Jonas Jones and his family had a close call on the road near Salmon Arm, B.C. on Wednesday afternoon when their car was almost hit by an oncoming semi-truck.
The Revelstoke man was on his way home after picking up his wife and two children from Salmon Arm when he came to an inclined part of the road where two lanes merged into one.
"I could see two lorries, one overtaking the other … I could see quite easily the guy wasn't going to be able to complete the maneuver," he said. "I just checked to make sure there were no driveways or no one coming up or no one coming up a driveway, pulling out, which would've blocked my opportunity to avoid having a head-on.
"I moved over to the right-hand side and managed to avoid it, which was quite good."
The truck, he says, passed within one or two feet his vehicle as it entered his lane. Jones captured the incident on his dashcam.
'I was quite keen to avoid him'
Jones says he was fortunate to have seen the situation develop quite a ways away, which allowed him to take action.
He was also fortunate that there was enough hard shoulder at that point for him to pull off without going into the ditch and that the snow had melted on the road.
"I think he was going all speed to get by, so I was quite keen to avoid him," Jones said.
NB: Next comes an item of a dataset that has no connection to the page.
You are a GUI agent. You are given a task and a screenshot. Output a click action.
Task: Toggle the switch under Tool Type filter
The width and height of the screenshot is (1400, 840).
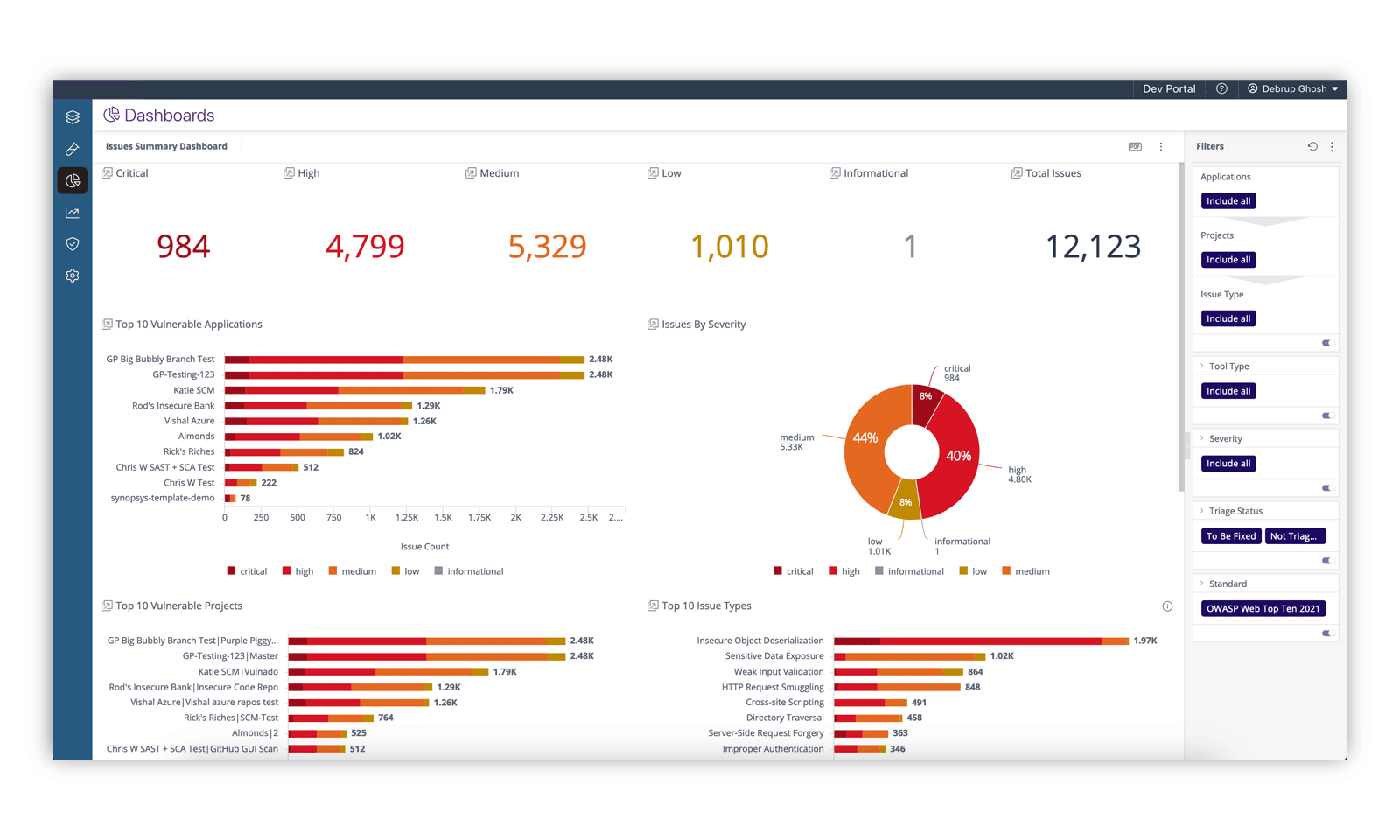pos(1326,416)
The truck in the video appears to be transporting a CN Intermodal trailer.
CN says they are investigating the incident but would offer no further comment.
'I'm not unusual in this'
Jones says incidents like these happen quite frequently on roads in B.C., which is why the video, when posted to a Shuswap Facebook group, seemed to strike a chord with members.
"It's happened to so many people. I'm not unusual in this," he said. "In my opinion it's something that's going on on a regular basis and people are witnessing on a regular basis. I think it is something that needs to be addressed."
Jones believes addressing the problems of unsafe driving in the Shuswap means addressing multiple challenges: driver judgement, road design and even the pressure truck drivers are under to make their runs as fast as possible in many cases.
A U.K. expat, Jones moved to B.C. about two and a half years ago, and feels driving in Canada is less safe than driving in other countries he's lived.
"There's definitely a higher level of risk on these roads," he said.